Requirements:
Edit the entries below by changing every "How do I perform:" to "How can I perform:", and leave everything else as it is.

Entries on where items appear:

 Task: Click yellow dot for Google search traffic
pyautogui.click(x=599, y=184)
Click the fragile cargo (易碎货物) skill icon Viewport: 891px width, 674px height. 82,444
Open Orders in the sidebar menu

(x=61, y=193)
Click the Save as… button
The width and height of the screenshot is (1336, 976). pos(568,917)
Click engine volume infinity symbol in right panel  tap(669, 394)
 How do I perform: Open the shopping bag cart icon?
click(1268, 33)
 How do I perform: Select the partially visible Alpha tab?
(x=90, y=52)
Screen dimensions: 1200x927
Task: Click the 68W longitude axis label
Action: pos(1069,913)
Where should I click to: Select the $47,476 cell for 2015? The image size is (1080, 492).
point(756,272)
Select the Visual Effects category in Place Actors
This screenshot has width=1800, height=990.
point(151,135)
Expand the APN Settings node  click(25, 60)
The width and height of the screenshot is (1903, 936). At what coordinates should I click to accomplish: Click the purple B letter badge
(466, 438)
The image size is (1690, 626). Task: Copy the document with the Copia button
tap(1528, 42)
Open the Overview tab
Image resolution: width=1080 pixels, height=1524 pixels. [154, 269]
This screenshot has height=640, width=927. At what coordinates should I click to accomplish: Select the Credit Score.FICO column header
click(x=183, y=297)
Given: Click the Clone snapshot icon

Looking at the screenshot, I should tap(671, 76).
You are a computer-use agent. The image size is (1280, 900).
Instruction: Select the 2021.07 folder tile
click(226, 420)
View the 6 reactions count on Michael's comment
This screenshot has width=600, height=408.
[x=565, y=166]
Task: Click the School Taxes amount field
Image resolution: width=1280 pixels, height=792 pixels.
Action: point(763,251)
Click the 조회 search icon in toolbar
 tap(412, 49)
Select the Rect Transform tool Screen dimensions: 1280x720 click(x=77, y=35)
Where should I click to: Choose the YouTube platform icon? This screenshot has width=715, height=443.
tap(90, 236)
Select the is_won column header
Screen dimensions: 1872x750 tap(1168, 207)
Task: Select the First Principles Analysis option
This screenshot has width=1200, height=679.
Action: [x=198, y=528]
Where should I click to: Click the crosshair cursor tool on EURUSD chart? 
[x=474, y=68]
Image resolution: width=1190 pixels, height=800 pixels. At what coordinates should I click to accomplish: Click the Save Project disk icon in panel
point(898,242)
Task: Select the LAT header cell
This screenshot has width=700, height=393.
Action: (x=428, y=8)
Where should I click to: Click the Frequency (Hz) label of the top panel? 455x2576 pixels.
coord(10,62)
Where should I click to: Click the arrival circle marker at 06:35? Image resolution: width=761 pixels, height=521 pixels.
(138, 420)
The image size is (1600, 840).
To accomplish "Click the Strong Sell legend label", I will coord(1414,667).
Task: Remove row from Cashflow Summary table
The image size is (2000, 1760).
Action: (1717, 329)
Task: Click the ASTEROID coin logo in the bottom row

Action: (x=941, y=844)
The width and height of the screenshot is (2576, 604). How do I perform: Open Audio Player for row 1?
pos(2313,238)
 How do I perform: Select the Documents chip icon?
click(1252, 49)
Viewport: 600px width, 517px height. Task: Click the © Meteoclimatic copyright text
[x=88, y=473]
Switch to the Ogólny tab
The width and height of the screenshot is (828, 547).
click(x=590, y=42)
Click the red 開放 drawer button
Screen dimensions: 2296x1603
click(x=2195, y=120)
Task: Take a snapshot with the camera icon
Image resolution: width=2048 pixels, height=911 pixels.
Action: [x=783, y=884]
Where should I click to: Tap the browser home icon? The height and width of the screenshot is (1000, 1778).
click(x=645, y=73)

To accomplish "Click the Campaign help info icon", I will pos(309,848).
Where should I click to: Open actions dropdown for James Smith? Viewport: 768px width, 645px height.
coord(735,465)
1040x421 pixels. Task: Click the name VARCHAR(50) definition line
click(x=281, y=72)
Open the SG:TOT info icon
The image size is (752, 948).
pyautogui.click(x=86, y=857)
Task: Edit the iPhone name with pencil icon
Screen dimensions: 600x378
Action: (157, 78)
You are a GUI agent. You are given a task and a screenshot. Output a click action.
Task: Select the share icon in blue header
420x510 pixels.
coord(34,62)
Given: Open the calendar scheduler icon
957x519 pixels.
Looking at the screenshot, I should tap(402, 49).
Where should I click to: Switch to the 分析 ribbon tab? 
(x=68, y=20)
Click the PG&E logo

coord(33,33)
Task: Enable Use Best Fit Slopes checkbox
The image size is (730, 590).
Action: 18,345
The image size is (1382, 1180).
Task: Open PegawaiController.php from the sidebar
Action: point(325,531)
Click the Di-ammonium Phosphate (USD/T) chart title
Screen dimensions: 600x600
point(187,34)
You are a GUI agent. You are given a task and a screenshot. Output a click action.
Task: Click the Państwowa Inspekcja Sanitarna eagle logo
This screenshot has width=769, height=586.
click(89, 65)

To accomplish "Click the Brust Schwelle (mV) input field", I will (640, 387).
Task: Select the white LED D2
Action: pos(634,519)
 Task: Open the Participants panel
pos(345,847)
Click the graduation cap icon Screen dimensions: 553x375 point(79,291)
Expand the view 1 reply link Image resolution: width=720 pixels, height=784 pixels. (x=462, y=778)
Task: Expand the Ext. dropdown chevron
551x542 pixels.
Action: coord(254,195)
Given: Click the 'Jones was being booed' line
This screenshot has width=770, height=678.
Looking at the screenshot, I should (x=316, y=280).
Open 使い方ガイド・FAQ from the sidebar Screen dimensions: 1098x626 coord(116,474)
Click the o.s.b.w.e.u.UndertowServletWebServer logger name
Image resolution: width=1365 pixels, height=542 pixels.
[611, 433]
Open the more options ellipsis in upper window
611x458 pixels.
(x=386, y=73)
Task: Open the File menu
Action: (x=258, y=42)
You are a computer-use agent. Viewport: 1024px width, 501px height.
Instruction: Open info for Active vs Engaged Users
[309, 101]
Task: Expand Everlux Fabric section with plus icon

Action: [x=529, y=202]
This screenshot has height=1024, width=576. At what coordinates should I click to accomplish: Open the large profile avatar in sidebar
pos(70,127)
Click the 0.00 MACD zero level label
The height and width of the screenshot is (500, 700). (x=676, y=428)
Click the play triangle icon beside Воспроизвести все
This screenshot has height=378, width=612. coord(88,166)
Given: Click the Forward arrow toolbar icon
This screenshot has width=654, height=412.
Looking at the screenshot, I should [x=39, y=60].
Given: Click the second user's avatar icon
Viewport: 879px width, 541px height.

The solution:
 Task: Click yellow dot for Google search traffic
pyautogui.click(x=599, y=184)
Click the fragile cargo (易碎货物) skill icon Viewport: 891px width, 674px height. 82,444
Open Orders in the sidebar menu

(x=61, y=193)
Click the Save as… button
The width and height of the screenshot is (1336, 976). pos(568,917)
Click engine volume infinity symbol in right panel  tap(669, 394)
 How can I perform: Open the shopping bag cart icon?
click(1268, 33)
 How can I perform: Select the partially visible Alpha tab?
(x=90, y=52)
Screen dimensions: 1200x927
Task: Click the 68W longitude axis label
Action: pos(1069,913)
Where should I click to: Select the $47,476 cell for 2015? The image size is (1080, 492).
point(756,272)
Select the Visual Effects category in Place Actors
This screenshot has width=1800, height=990.
point(151,135)
Expand the APN Settings node  click(25, 60)
The width and height of the screenshot is (1903, 936). At what coordinates should I click to accomplish: Click the purple B letter badge
(466, 438)
The image size is (1690, 626). Task: Copy the document with the Copia button
tap(1528, 42)
Open the Overview tab
Image resolution: width=1080 pixels, height=1524 pixels. [154, 269]
This screenshot has height=640, width=927. At what coordinates should I click to accomplish: Select the Credit Score.FICO column header
click(x=183, y=297)
Given: Click the Clone snapshot icon

Looking at the screenshot, I should tap(671, 76).
You are a computer-use agent. The image size is (1280, 900).
Instruction: Select the 2021.07 folder tile
click(226, 420)
View the 6 reactions count on Michael's comment
This screenshot has width=600, height=408.
[x=565, y=166]
Task: Click the School Taxes amount field
Image resolution: width=1280 pixels, height=792 pixels.
Action: point(763,251)
Click the 조회 search icon in toolbar
 tap(412, 49)
Select the Rect Transform tool Screen dimensions: 1280x720 click(x=77, y=35)
Where should I click to: Choose the YouTube platform icon? This screenshot has width=715, height=443.
tap(90, 236)
Select the is_won column header
Screen dimensions: 1872x750 tap(1168, 207)
Task: Select the First Principles Analysis option
This screenshot has width=1200, height=679.
Action: [x=198, y=528]
Where should I click to: Click the crosshair cursor tool on EURUSD chart? 
[x=474, y=68]
Image resolution: width=1190 pixels, height=800 pixels. At what coordinates should I click to accomplish: Click the Save Project disk icon in panel
point(898,242)
Task: Select the LAT header cell
This screenshot has width=700, height=393.
Action: (x=428, y=8)
Where should I click to: Click the Frequency (Hz) label of the top panel? 455x2576 pixels.
coord(10,62)
Where should I click to: Click the arrival circle marker at 06:35? Image resolution: width=761 pixels, height=521 pixels.
(138, 420)
The image size is (1600, 840).
To accomplish "Click the Strong Sell legend label", I will coord(1414,667).
Task: Remove row from Cashflow Summary table
The image size is (2000, 1760).
Action: (1717, 329)
Task: Click the ASTEROID coin logo in the bottom row

Action: (x=941, y=844)
The width and height of the screenshot is (2576, 604). How can I perform: Open Audio Player for row 1?
pos(2313,238)
 How can I perform: Select the Documents chip icon?
click(1252, 49)
Viewport: 600px width, 517px height. Task: Click the © Meteoclimatic copyright text
[x=88, y=473]
Switch to the Ogólny tab
The width and height of the screenshot is (828, 547).
click(x=590, y=42)
Click the red 開放 drawer button
Screen dimensions: 2296x1603
click(x=2195, y=120)
Task: Take a snapshot with the camera icon
Image resolution: width=2048 pixels, height=911 pixels.
Action: [x=783, y=884]
Where should I click to: Tap the browser home icon? The height and width of the screenshot is (1000, 1778).
click(x=645, y=73)

To accomplish "Click the Campaign help info icon", I will pos(309,848).
Where should I click to: Open actions dropdown for James Smith? Viewport: 768px width, 645px height.
coord(735,465)
1040x421 pixels. Task: Click the name VARCHAR(50) definition line
click(x=281, y=72)
Open the SG:TOT info icon
The image size is (752, 948).
pyautogui.click(x=86, y=857)
Task: Edit the iPhone name with pencil icon
Screen dimensions: 600x378
Action: (157, 78)
You are a GUI agent. You are given a task and a screenshot. Output a click action.
Task: Select the share icon in blue header
420x510 pixels.
coord(34,62)
Given: Open the calendar scheduler icon
957x519 pixels.
Looking at the screenshot, I should tap(402, 49).
Where should I click to: Switch to the 分析 ribbon tab? 
(x=68, y=20)
Click the PG&E logo

coord(33,33)
Task: Enable Use Best Fit Slopes checkbox
The image size is (730, 590).
Action: 18,345
The image size is (1382, 1180).
Task: Open PegawaiController.php from the sidebar
Action: point(325,531)
Click the Di-ammonium Phosphate (USD/T) chart title
Screen dimensions: 600x600
point(187,34)
You are a GUI agent. You are given a task and a screenshot. Output a click action.
Task: Click the Państwowa Inspekcja Sanitarna eagle logo
This screenshot has width=769, height=586.
click(89, 65)

To accomplish "Click the Brust Schwelle (mV) input field", I will (640, 387).
Task: Select the white LED D2
Action: pos(634,519)
 Task: Open the Participants panel
pos(345,847)
Click the graduation cap icon Screen dimensions: 553x375 point(79,291)
Expand the view 1 reply link Image resolution: width=720 pixels, height=784 pixels. (x=462, y=778)
Task: Expand the Ext. dropdown chevron
551x542 pixels.
Action: coord(254,195)
Given: Click the 'Jones was being booed' line
This screenshot has width=770, height=678.
Looking at the screenshot, I should (x=316, y=280).
Open 使い方ガイド・FAQ from the sidebar Screen dimensions: 1098x626 coord(116,474)
Click the o.s.b.w.e.u.UndertowServletWebServer logger name
Image resolution: width=1365 pixels, height=542 pixels.
[611, 433]
Open the more options ellipsis in upper window
611x458 pixels.
(x=386, y=73)
Task: Open the File menu
Action: (x=258, y=42)
You are a computer-use agent. Viewport: 1024px width, 501px height.
Instruction: Open info for Active vs Engaged Users
[309, 101]
Task: Expand Everlux Fabric section with plus icon

Action: [x=529, y=202]
This screenshot has height=1024, width=576. At what coordinates should I click to accomplish: Open the large profile avatar in sidebar
pos(70,127)
Click the 0.00 MACD zero level label
The height and width of the screenshot is (500, 700). (x=676, y=428)
Click the play triangle icon beside Воспроизвести все
This screenshot has height=378, width=612. coord(88,166)
Given: Click the Forward arrow toolbar icon
This screenshot has width=654, height=412.
Looking at the screenshot, I should [x=39, y=60].
Given: Click the second user's avatar icon
Viewport: 879px width, 541px height.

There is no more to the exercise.